Traumi ortopedici, accordo tra Asl Gallura e Mater Olbia

Olbia – Un nuovo accordo tra Asl Gallura e Mater Olbia Hospital punta a garantire percorsi di cura più rapidi per i pazienti con traumi ortopedici. L’intesa, che coinvolge la rete sanitaria pubblica e la struttura privata convenzionata di Olbia, nasce con l’obiettivo di ottimizzare la gestione dei casi traumatologici che richiedono interventi chirurgici o trattamenti specialistici.

Grazie alla collaborazione, i pazienti che si presentano ai pronto soccorso del territorio con fratture e altre lesioni ortopediche potranno essere indirizzati, quando necessario, verso il Mater Olbia per completare il percorso diagnostico-terapeutico. Una misura che, secondo quanto emerso, dovrebbe contribuire a snellire le liste d’attesa e a ridurre i tempi di attesa per gli interventi chirurgici, spesso critici in ambito ortopedico dove la tempestività dell’operazione incide sul recupero del paziente.

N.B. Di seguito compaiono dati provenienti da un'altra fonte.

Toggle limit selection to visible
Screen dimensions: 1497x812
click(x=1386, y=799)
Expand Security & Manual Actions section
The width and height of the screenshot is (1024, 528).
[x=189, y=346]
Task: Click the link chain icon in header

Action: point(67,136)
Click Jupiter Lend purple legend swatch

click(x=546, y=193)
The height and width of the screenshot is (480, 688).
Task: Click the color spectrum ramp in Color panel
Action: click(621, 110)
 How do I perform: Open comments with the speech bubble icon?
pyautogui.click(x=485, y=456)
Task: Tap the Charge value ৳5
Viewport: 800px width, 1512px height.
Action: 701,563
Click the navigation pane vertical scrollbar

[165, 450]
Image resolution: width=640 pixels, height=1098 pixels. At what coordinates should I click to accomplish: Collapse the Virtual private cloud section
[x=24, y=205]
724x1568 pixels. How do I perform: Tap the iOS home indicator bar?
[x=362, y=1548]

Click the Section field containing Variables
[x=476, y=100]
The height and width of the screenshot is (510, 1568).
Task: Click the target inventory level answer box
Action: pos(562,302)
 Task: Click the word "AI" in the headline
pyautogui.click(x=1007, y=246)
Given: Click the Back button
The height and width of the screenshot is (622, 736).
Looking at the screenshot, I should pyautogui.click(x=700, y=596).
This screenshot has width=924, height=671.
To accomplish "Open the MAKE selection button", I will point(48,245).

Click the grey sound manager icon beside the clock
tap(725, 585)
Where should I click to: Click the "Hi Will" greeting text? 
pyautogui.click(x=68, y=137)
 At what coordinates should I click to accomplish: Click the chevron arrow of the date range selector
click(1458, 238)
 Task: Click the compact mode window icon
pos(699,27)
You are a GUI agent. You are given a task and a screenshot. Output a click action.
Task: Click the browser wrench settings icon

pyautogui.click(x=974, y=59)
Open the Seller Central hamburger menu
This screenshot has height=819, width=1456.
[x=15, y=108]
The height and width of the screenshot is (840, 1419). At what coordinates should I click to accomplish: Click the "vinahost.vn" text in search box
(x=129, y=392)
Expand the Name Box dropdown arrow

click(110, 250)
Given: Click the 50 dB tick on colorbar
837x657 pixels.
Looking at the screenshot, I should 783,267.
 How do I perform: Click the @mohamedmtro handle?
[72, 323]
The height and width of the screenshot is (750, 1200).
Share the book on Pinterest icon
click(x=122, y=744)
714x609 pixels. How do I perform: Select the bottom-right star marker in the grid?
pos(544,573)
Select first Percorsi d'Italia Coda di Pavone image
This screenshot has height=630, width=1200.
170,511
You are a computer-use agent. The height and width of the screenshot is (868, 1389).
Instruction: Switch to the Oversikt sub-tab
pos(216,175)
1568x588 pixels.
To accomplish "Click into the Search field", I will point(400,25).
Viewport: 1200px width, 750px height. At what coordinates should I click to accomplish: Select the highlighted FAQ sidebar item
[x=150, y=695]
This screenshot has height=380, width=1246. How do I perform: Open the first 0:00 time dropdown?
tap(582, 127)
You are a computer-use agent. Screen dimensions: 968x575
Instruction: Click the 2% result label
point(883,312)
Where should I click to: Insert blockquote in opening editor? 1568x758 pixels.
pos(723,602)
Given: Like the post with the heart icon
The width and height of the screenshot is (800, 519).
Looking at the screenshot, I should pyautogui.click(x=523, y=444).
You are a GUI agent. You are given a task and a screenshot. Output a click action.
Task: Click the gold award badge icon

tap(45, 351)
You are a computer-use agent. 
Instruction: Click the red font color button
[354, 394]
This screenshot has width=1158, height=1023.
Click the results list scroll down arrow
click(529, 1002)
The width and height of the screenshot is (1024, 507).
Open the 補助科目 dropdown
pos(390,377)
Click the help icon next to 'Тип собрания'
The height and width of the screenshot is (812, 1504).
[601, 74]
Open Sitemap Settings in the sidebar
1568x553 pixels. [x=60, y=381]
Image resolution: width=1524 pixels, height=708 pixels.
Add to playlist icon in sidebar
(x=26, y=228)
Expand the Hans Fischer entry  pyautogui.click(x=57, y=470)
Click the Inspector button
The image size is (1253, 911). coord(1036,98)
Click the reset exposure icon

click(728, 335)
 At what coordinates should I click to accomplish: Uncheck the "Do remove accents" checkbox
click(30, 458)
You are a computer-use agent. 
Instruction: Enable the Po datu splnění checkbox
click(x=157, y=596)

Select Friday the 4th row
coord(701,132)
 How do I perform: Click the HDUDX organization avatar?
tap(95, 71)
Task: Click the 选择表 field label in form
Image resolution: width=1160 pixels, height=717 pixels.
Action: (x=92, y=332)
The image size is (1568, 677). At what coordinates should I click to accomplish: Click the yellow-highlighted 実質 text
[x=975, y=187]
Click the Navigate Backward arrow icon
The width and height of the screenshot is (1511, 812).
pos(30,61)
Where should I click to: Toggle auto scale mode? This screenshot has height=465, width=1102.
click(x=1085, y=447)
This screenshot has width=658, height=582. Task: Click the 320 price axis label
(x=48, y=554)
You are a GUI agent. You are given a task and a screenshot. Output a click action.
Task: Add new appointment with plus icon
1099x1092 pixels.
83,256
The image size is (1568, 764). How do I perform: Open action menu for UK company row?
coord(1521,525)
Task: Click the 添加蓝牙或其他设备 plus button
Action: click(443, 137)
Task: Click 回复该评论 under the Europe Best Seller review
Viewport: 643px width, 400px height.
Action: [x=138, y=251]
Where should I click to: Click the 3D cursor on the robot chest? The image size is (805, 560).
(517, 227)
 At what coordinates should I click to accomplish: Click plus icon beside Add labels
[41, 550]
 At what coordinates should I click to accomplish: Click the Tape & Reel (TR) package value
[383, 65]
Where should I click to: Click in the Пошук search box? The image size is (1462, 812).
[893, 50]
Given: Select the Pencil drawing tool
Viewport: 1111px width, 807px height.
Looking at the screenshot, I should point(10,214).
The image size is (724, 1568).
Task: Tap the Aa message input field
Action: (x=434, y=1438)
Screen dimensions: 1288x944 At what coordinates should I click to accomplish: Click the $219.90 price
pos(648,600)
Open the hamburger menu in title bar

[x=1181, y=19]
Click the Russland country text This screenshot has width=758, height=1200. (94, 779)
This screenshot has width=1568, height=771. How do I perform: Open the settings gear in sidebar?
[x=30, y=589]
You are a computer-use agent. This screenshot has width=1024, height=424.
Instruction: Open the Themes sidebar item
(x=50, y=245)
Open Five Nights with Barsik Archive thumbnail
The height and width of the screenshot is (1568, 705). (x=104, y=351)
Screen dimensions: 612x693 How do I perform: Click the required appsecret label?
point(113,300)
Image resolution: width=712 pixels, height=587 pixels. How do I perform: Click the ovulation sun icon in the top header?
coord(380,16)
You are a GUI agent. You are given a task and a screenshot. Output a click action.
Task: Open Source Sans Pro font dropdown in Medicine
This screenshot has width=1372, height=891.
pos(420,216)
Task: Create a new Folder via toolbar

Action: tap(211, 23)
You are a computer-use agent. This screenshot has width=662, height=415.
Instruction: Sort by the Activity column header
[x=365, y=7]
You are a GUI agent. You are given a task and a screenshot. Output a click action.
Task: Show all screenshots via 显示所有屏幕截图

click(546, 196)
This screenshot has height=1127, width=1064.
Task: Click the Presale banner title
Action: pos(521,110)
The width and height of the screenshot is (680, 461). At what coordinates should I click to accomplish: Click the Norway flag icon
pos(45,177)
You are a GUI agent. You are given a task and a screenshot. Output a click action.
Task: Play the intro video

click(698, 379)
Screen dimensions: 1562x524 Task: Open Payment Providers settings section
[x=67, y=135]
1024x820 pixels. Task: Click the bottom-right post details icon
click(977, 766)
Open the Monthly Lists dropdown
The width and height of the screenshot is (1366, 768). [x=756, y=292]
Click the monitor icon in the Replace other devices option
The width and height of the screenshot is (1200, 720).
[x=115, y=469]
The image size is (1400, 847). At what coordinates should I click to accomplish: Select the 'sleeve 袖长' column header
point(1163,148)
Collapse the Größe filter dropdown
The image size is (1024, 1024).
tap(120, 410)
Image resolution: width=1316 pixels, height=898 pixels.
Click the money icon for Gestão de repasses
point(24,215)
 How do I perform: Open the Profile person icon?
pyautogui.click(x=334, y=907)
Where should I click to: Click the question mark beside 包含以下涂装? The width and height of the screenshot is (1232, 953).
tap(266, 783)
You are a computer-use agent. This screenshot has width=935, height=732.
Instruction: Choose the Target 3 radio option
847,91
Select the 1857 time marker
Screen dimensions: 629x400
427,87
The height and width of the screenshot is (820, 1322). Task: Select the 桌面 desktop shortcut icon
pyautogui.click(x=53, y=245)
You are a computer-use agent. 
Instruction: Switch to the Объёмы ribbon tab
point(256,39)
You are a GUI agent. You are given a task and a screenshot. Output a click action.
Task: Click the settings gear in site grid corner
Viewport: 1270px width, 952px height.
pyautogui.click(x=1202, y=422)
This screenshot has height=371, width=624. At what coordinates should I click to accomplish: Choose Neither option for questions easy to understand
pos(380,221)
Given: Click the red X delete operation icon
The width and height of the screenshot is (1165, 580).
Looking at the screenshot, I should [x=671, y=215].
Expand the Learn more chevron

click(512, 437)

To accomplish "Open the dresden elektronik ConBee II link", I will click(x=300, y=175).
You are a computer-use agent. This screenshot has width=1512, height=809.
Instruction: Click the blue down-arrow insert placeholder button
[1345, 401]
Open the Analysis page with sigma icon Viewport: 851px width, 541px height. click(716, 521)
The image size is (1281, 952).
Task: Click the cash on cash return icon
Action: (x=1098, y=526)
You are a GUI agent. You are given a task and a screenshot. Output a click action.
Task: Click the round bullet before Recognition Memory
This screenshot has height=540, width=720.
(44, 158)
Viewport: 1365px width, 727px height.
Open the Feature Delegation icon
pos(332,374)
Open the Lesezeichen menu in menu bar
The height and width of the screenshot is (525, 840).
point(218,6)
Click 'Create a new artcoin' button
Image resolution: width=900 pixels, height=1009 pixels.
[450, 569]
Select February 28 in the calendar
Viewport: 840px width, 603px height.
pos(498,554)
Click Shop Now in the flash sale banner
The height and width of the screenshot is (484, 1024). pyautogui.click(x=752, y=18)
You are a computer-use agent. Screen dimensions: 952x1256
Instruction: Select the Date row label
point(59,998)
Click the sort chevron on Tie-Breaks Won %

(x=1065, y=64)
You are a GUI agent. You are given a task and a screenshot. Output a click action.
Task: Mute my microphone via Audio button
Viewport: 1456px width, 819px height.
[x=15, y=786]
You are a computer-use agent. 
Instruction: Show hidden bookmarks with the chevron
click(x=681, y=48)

Un rafforzamento della rete sanitaria in Gallura

L’accordo si inserisce in un più ampio contesto di collaborazione tra pubblico e privato nella sanità gallurese, un modello che negli ultimi anni ha visto crescere sinergie tra le strutture del territorio per far fronte alla carenza di personale medico e alla pressione sui servizi ospedalieri pubblici. La provincia, che comprende Olbia, la Gallura interna e la Costa Smeralda, deve fare i conti con un bacino di utenza che si moltiplica nei mesi estivi per l’afflusso turistico, mettendo sotto pressione pronto soccorso e reparti specialistici.

La traumatologia rappresenta una delle aree più sensibili, sia per l’incidenza di incidenti stradali e domestici, sia per la stagionalità legata al turismo balneare e alle attività sportive che caratterizzano la costa. Poter contare su un percorso condiviso tra Asl Gallura e Mater Olbia significa, per i pazienti, avere maggiori possibilità di essere curati in tempi rapidi senza dover ricorrere a trasferimenti verso altre strutture sarde o extraregionali.

Resta da capire quali saranno nel concreto i dettagli operativi dell’intesa, in termini di numero di pazienti coinvolti e modalità di attivazione del percorso condiviso tra le due strutture. Il territorio, nel frattempo, guarda con attenzione agli sviluppi di un accordo che potrebbe rappresentare un modello replicabile anche per altre specialità sanitarie in Gallura.